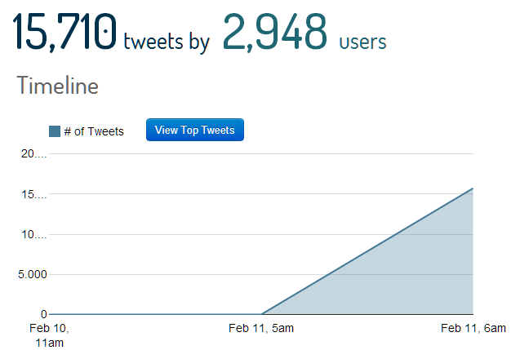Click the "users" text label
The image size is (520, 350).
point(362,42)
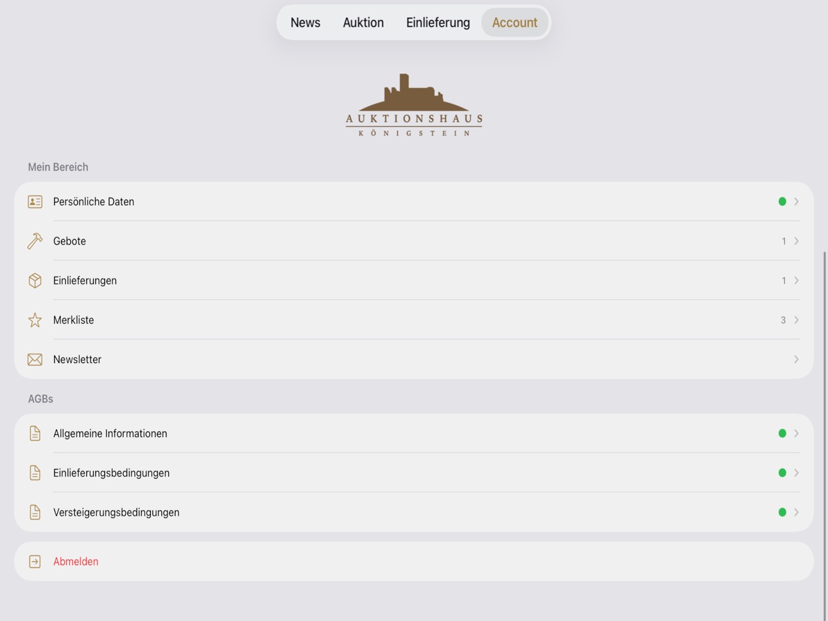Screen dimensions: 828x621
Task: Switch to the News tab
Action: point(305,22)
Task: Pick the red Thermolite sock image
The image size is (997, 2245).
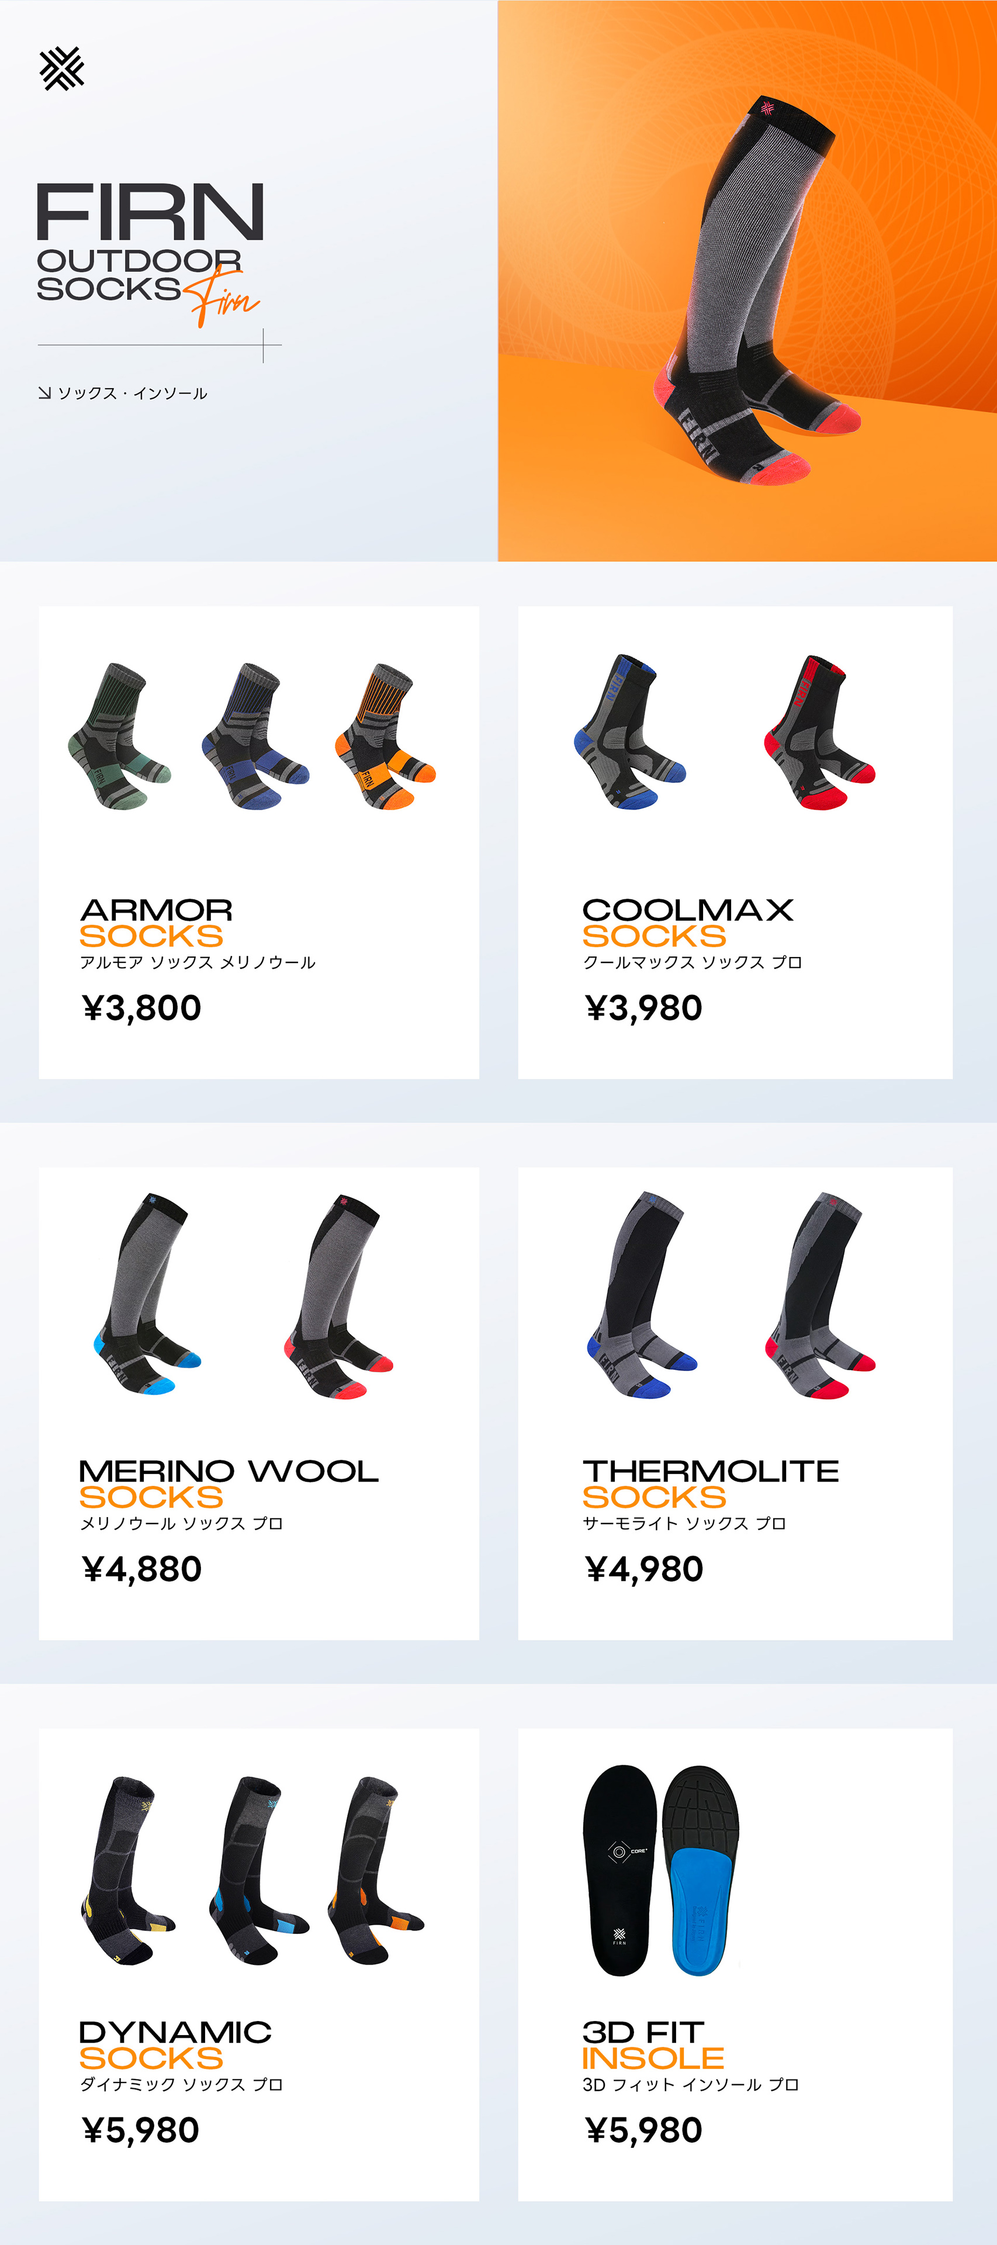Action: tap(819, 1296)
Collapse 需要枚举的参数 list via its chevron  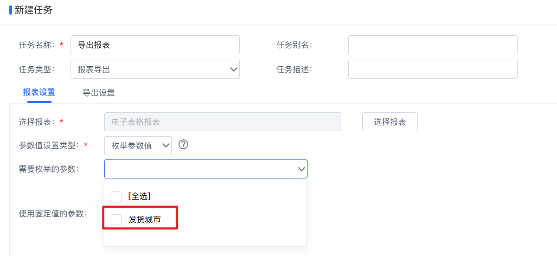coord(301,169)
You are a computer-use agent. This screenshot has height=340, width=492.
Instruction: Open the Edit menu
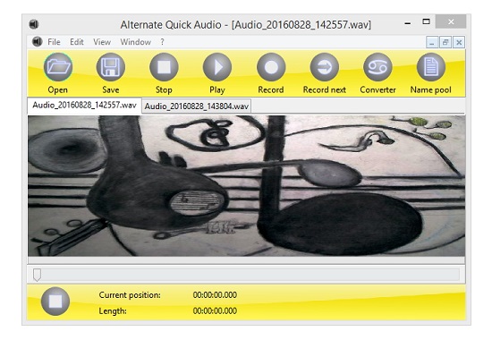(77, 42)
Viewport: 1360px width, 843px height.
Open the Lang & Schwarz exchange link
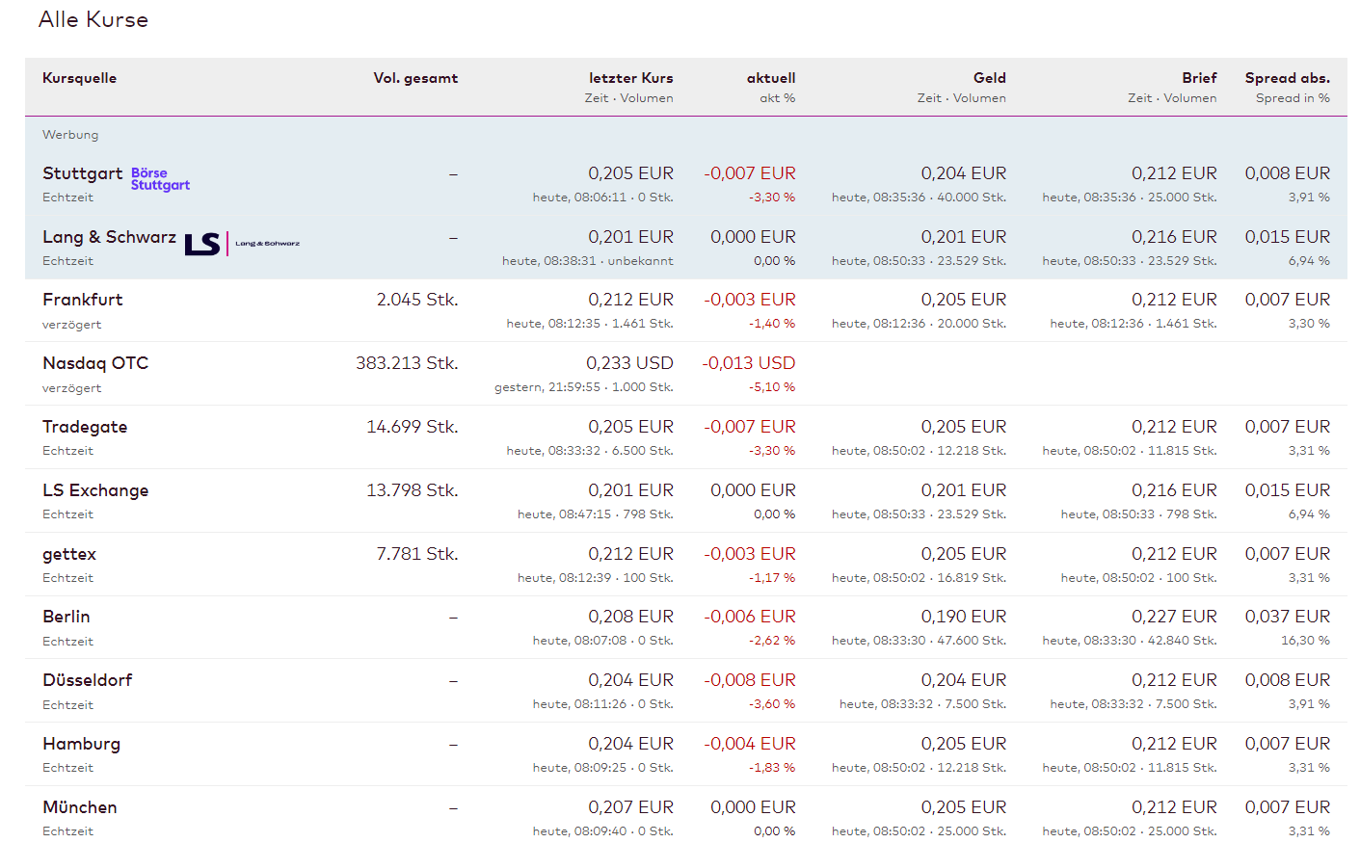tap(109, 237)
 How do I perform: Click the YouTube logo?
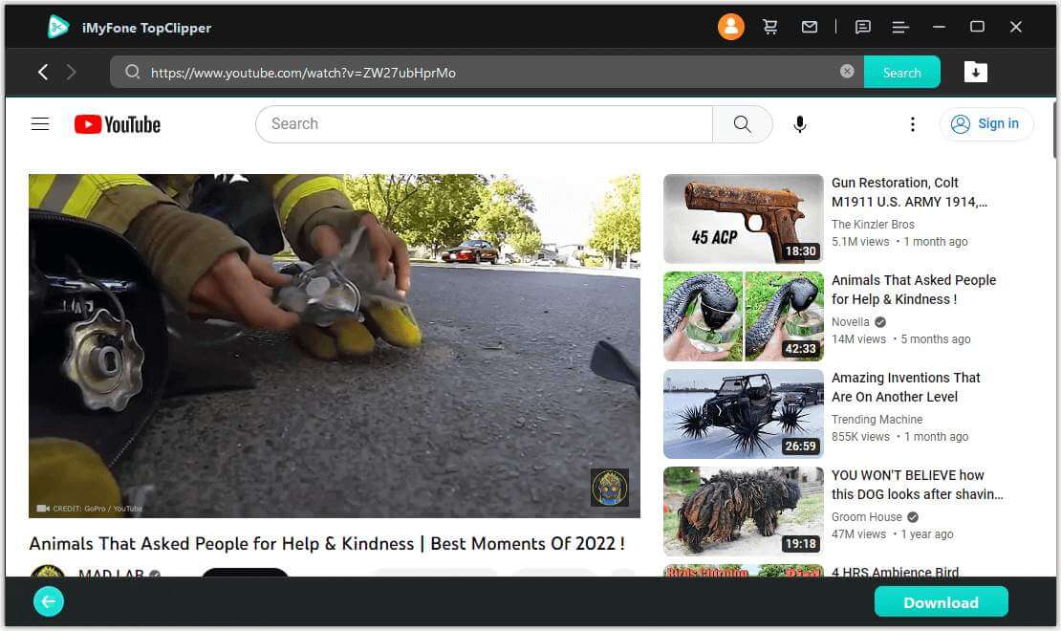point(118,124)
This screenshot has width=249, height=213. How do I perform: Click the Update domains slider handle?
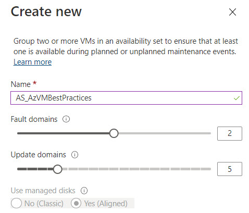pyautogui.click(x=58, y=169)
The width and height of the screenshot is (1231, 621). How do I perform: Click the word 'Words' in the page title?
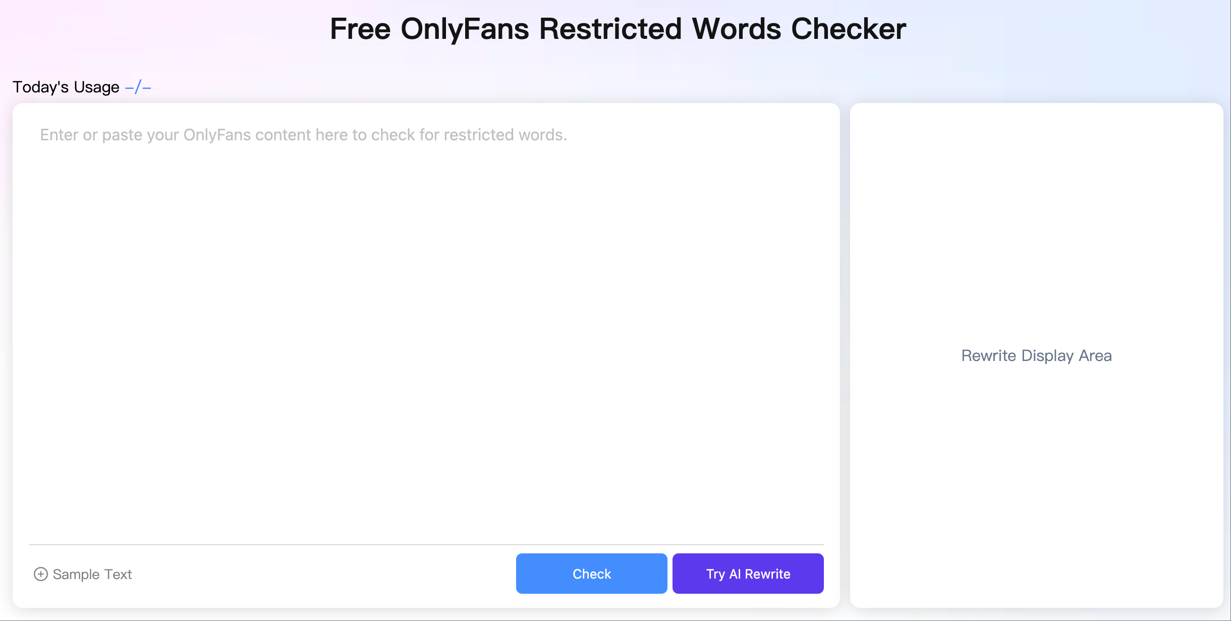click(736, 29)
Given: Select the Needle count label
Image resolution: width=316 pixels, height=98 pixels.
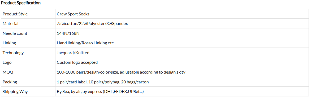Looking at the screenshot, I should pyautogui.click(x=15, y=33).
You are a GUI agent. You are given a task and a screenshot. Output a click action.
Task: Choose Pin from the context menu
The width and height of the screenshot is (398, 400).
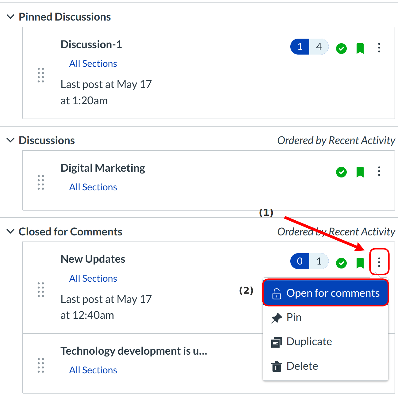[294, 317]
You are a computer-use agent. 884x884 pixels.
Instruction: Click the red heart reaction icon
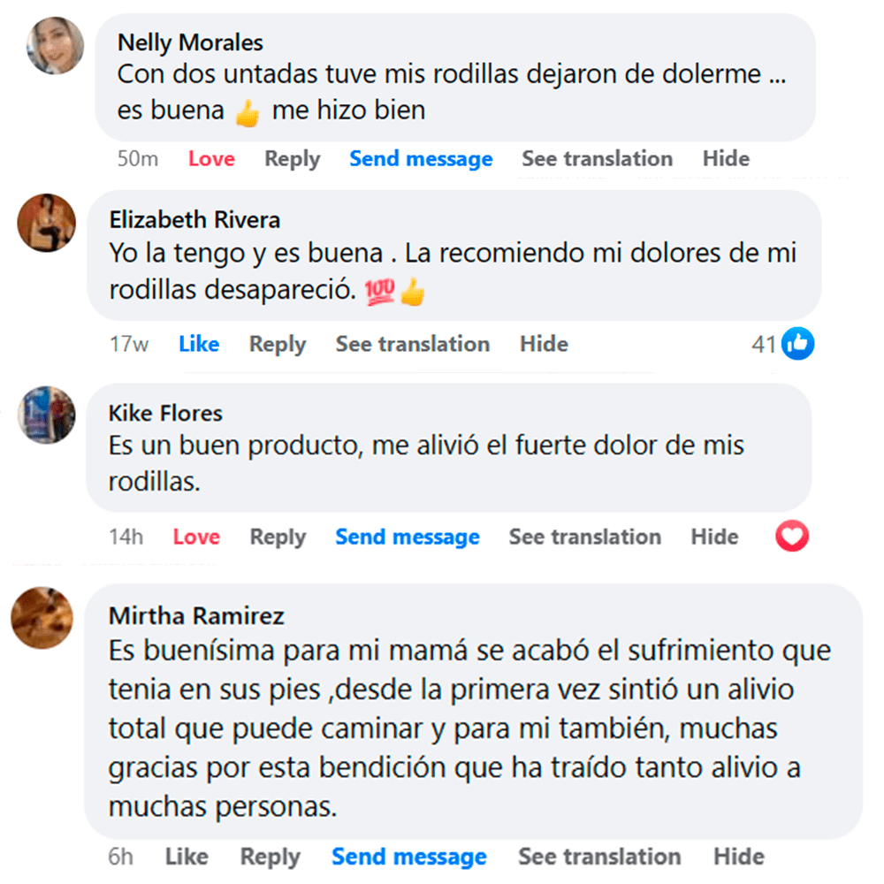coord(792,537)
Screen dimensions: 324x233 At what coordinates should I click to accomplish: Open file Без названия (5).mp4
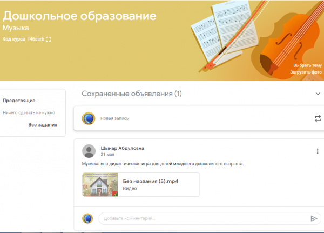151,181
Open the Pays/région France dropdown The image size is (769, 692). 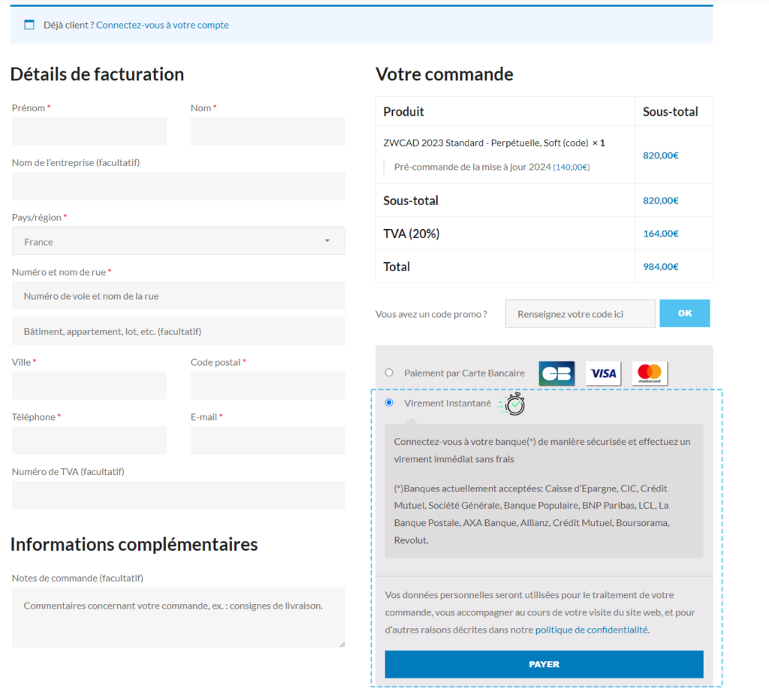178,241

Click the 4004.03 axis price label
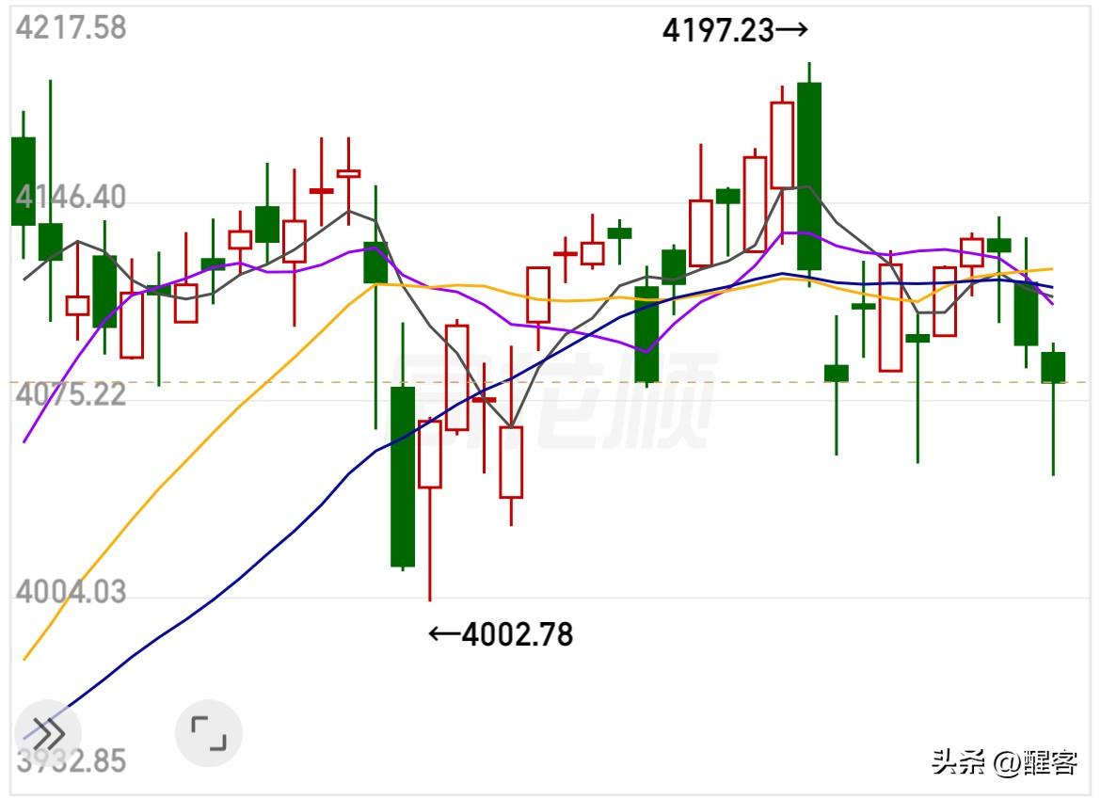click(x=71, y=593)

______________________________

Please show the lines of the material that contain the string "agent".

You are a computer-use agent. This screenshot has height=340, width=492.
You are a GUI agent. You are given a task and a screenshot. Output a click action.
You are a computer-use agent. 884x884 pixels.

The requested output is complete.